Copy every entry exactly as it stands, though any image it holds should stay out of the copy.

Pixel coordinate grounding data

═══

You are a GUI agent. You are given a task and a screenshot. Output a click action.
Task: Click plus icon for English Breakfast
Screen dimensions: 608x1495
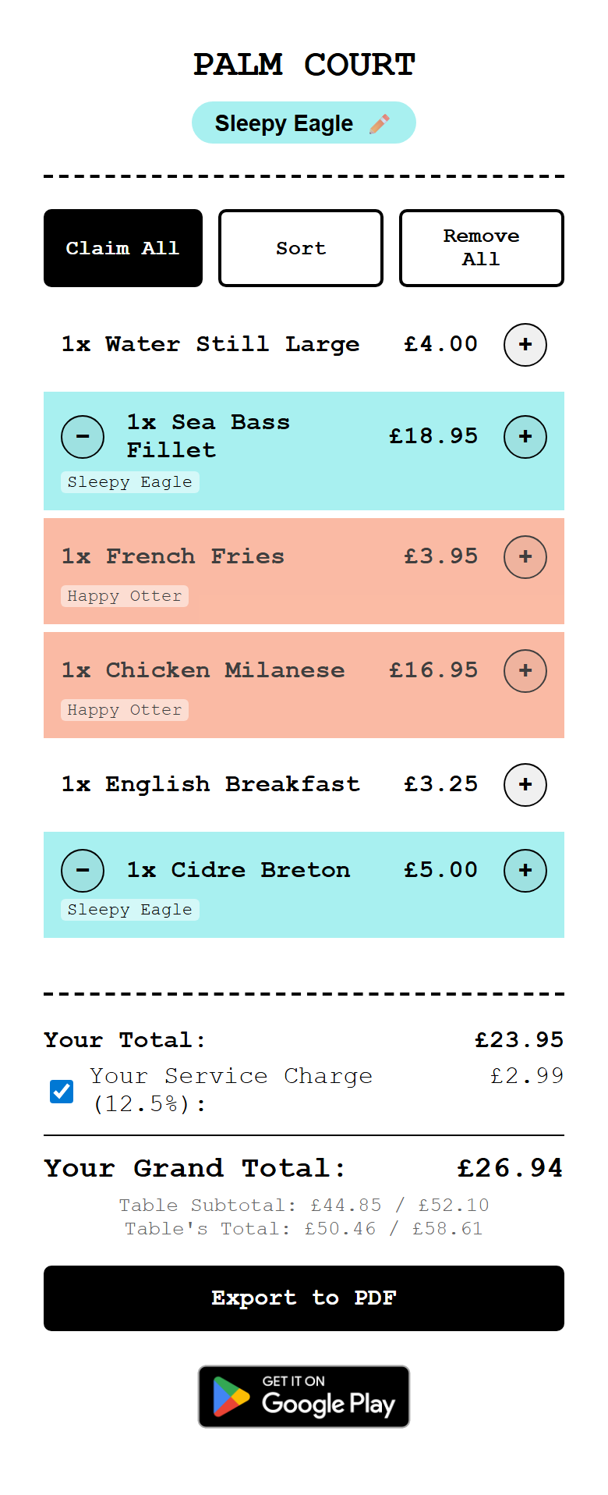click(525, 785)
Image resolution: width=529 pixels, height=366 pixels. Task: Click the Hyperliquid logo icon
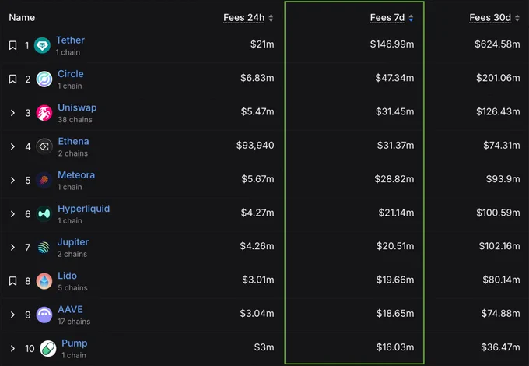pyautogui.click(x=44, y=213)
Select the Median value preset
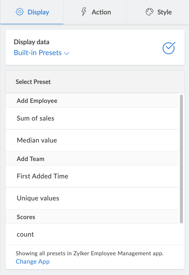The height and width of the screenshot is (275, 189). pos(37,140)
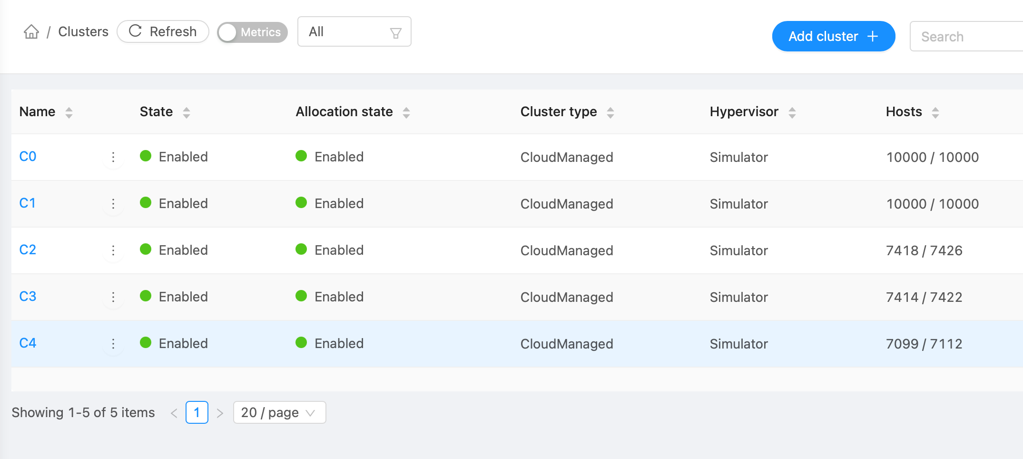Screen dimensions: 1023x459
Task: Click the Refresh button
Action: (163, 32)
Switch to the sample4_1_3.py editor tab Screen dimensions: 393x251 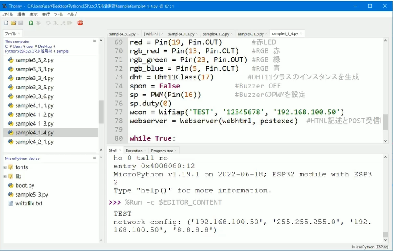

═══

Expected answer
You are a GUI agent. You are given a task and a screenshot. Output a click action.
Task: Click plus icon for English Breakfast
Screen dimensions: 608x1495
click(525, 785)
Image resolution: width=529 pixels, height=366 pixels. Task: Click the Hyperliquid logo icon
pyautogui.click(x=44, y=213)
Select the Median value preset
The height and width of the screenshot is (275, 189). pos(37,140)
Screen dimensions: 1023x459
Task: Click the Refresh button
Action: (163, 32)
Switch to the sample4_1_3.py editor tab Screen dimensions: 393x251 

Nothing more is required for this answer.